Here, it does fit into the narrative – audiences going to see this type of
theatrical work in this time period would undoubtedly have encountered performers
in blackface. And while in blackface, Keaton doesn’t do anything overtly
offensive (except, of course, the blackface). But still – it’s hard to
completely forgive a movie for it’s using blackface no matter the context.
The
next sequence – with Keaton, the stage hand, being aroused from his dream by
the stage manager (Joe Roberts – again). Eventually, Keaton will once again
dawn makeup – this time that of a monkey to take part in a trained animal act –
and once again, Keaton is brilliant in these scenes. The film drags – just a
little – after the monkey sequence – as Keaton gets involved in another act
(the Zouaves) and falls in love with one twin (Virginia Fox) – although he’s
constantly getting confused which one it is he in in love with (he ingeniously
solves this problem at the end).
The
Play House is a little tame on the stunts – at least by Keaton’s standards,
because he was recovering from a broken ankle when they filmed it. Yet Keaton,
ever the genius, found a way to make a hilarious, endlessly inventive, quite
surreal little masterwork even without his greatest strength – his body – being
of full use. It’s a brilliant little film.
The Boat (1921)
Directed by: Buster
Keaton & Edward F. Cline.Written by: Buster Keaton and Edward F. Cline.
Starring: Buster Keaton (The Boat Builder), Sybil Seely (The Boat Builder's Wife Wife).
The
Boat almost plays like a sequel to Keaton’s first short masterpiece – One Week.

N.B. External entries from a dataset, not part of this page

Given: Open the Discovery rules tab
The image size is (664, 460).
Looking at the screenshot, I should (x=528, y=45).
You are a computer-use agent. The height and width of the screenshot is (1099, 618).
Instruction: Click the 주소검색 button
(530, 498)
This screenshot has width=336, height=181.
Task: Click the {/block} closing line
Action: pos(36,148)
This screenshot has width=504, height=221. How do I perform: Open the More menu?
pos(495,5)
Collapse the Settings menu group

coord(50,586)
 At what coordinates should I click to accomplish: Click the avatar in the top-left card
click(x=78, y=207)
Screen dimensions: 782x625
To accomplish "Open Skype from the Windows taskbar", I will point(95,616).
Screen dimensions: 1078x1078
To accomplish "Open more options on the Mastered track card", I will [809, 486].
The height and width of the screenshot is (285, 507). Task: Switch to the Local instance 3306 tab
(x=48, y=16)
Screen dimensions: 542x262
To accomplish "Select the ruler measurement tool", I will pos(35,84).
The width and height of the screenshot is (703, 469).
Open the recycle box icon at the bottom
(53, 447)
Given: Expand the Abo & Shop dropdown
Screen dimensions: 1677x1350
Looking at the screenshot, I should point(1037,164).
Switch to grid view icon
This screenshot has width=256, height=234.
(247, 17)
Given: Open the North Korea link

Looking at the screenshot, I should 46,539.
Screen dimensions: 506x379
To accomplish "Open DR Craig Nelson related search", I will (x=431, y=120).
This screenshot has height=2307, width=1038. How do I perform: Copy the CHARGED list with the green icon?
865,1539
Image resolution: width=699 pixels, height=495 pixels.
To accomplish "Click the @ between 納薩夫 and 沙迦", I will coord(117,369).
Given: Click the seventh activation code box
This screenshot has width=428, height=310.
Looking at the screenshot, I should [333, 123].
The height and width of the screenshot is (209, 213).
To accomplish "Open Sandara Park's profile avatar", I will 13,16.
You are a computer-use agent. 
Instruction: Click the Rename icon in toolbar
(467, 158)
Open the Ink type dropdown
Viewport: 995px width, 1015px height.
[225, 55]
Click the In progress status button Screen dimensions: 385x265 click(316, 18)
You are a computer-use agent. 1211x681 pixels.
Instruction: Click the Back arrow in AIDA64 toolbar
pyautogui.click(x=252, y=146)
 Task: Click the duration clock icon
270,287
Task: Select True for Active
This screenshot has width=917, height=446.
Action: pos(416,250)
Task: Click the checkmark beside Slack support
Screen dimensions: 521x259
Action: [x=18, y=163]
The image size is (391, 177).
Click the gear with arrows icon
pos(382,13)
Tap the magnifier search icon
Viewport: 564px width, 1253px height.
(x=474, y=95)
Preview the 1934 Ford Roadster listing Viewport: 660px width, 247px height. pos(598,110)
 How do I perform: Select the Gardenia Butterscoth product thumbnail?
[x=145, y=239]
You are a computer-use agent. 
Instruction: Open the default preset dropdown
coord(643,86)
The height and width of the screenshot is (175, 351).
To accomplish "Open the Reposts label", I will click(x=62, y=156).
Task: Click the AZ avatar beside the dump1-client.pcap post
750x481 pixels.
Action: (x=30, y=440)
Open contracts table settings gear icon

After appearing as Keaton’s wife in that film – and his love interest in the
next two Keaton shorts, Sybil Seely had pretty much been replaced in Keaton’s
films by Virginia Fox. But Keaton brings her back for this film. The pair play
a married couple – and Keaton has just completed building a boat in his basement
(the only trouble is getting it outside now – which of course, ends in his
destroying another house, like in One Week). They get to the beach along with
their two sons, and eventually launch the boat into the water. Like the house
that Keaton built in One Week, the boat in this movie is constantly on the
verge of falling apart.
Keaton
makes good use of the boat – and his child cast members. Keaton was a
vaudeville performer pretty much from birth, and earned his name Buster early
for his ability to take a fall. He doesn’t require the kids to do too much in
the way of pratfalls, but he isn’t above picking them up by the back of their
shirts, and hauling them around.
Keaton’s
Boat Builder is a classic Keaton type – someone who is beset on all sides by one
setback after another, but keeps grimly finding ways to fight off the
inevitable. He has crafted a boat where the mast and all tall structures on the
deck can be brought down so it can pass easily under bridges – which works
until he isn’t paying attention. When the boat first springs a leak, he uses
one of his wife’s god awful pancakes to patch the whole. When more and more
water starts pouring in, he tries to catch it in a teacup to bail out the boat
(recalling the gag in The Rough House, where Fatty Arbuckle tried to put out
the raging fire – with one teacup of water at a time). By the end of the movie,
this family will have seen their house destroyed, their car fall into the
water, their boat sinks and they are now on land. “Where are we?” Keaton is asked.
“I don’t know” he responds – but the family goes resolutely out into the
unknown, undaunted by their losses.
The
Boat is just a notch below Keaton’s best shorts. It isn’t quite as inventive as
One Week – or as funny – but it comes close.